Abstract

Every year, 5-10 million women apply to various centers for sexually transmitted diseases due to infectious vaginitis (1). The three most notable causes of infectious vaginitis are bacterial vaginosis (BV), trichomoniasis, and vulvovaginal candidiasis (VVC). BV and VVC, which are endogenous genital infections, are the agents most responsible for the etiology of vaginal discharge (2). The most common symptoms of infectious vaginitis are vaginal discharge, itching, and a burning sensation. However, some cases are asymptomatic and are untreated (3). Group B streptococci (Streptococcus agalactiae; GBS) are gram-positive encapsulated bacteria that can colonize the intestinal and vaginal flora in 10-30% of healthy adults (4).
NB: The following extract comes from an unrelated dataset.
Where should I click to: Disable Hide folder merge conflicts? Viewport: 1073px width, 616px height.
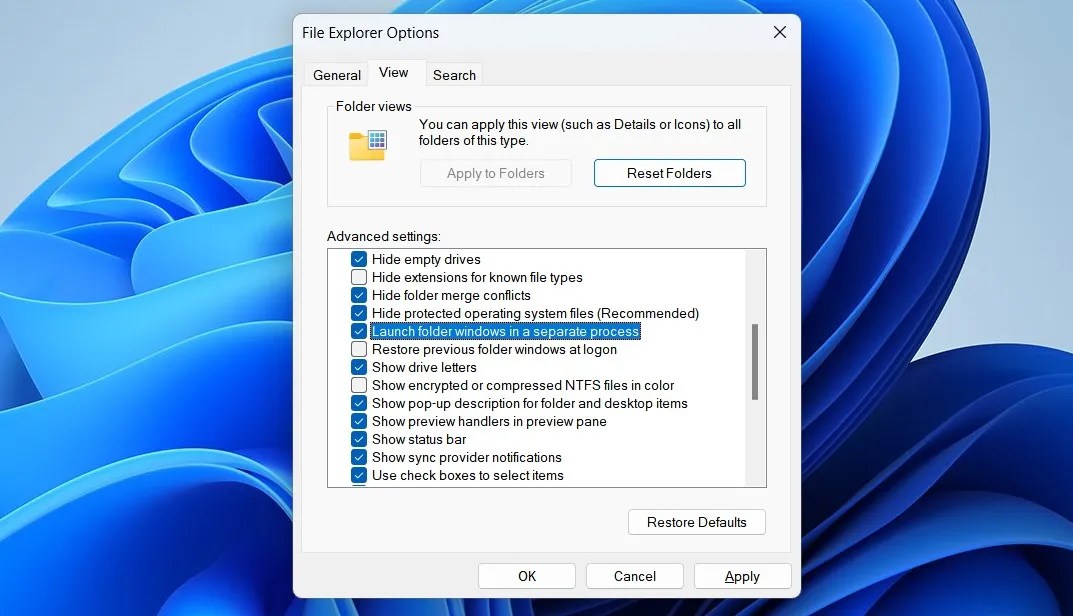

Streptococcus agalactiae causes serious infections such as meningitis, sepsis, skin and soft tissue infections, pneumonia, urinary tract infections, and postpartum endometritis in newborns, pregnant women and adults with underlying diseases (4-6). Ozone is a highly reactive form of oxygen composed of three oxygen atoms. It is generated through the interaction of UV light and high-pressure diatomic oxygen. Ozone is widely acknowledged for its potent antibacterial properties due to its strong oxidative nature. Ozone therapy has garnered growing interest in recent years and is widely recognized for its beneficial impact on infection, reperfusion injury, cancer, and dental caries (7-8). At present, ozone therapy is an emerging approach in the clinical management of vaginitis. The medical ozone therapy device utilizes an ozone generator to produce a specific concentration of ozone, which is subsequently combined with filtered tap water to create ozonated water. Ozone and reactive chemicals exist in a liquid state and have a significant impact on vaginal sterilization (9).